Receitas pra lá de saborosas e vitaminadaReceitas vitaminadas
Experimente estas sugestões da nutricionista Vanessa Schmidt
massa integral caprese
rendimento: 4 porções
500 g de massa integral cozida al dente
4 tomates maduros picados
3 dentes de alho laminados
1 xícara (chá) de azeite
1 colher (sopa) de alcaparras
200 g de mussarela de búfala
sal e manjericão a gosto
modo de preparo
Aqueça o azeite e doure levemente o alho. Acrescente o tomate, deixe refogar por 5 minutos em fogo brando. Adicione o manjericão e as alcaparras. Acerte o sal. Coloque a massa já cozida em uma travessa, misture o molho e espalhe a mussarela de búfala.

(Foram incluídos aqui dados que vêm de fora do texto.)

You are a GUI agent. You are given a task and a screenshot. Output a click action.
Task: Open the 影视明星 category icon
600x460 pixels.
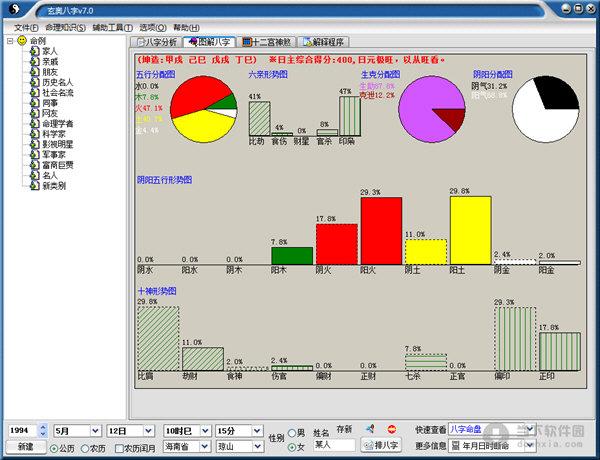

Sirva a seguir.
mix de fibras
rendimento: 1 vidro
3 colheres (sopa) de aveia em flocos
2 colheres (sopa) de sementes de linhaça
2 colheres (sopa) de farelo de quinua
4 castanhas-do-pará picadas
1 pequeno punhado de uvas-passas
4 damascos secos picados
modo de preparo
Misture todos os ingredientes e coloque-os num pote de vidro com tampa. Conserve por 30 dias na geladeira. Use 2 colheres (sopa) sobre frutas frescas, nas vitaminas ou saladas de frutas.
molho para salada
rendimento: 12 colheres (sopa)
2 colheres (sopa) de sementes de linhaça
2 dentes de alho amassados
suco de 1 limão
1 tomate sem pele e sem sementes
½ xícara (chá) de água
sal a gosto
modo de preparo
Bata os ingredientes em um processador e use como tempero de salada verde.
pão de linhaça
rendimento: 2 pães
1 colher (sopa) de açúcar mascavo
1 colher (sopa) de extrato de soja
1 xícara (chá) de uvas-passas pretas sem sementes
2 colheres (sopa) de sementes de linhaça
2 xícaras (chá) de farinha de trigo integral fina
1 ovo
1 xícara (chá) de farinha de trigo branca
2 xícaras (chá) de água
2 ½ tabletes de fermento biológico
modo de preparo
Bata no liquidificador a água, o ovo, o açúcar, o sal, o extrato de soja, a linhaça e o fermento. Coloque numa vasilha, junte as farinhas e misture bem. Acrescente as passas. Coloque em duas fôrmas para pão untadas. Deixe descansar por 10 minutos e asse em forno quente por 30 minutos.